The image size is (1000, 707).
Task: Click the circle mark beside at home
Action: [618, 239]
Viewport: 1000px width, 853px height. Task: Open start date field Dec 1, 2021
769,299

+---+

• INSTRUKCJA DO ĆWICZENIA:
Powtórz słowo w słowo wszystkie linijki podane powyżej.

• ODPOWIEDŹ PISEMNA:
The image size is (1000, 707).
Task: Click the circle mark beside at home
Action: [618, 239]
Viewport: 1000px width, 853px height. Task: Open start date field Dec 1, 2021
769,299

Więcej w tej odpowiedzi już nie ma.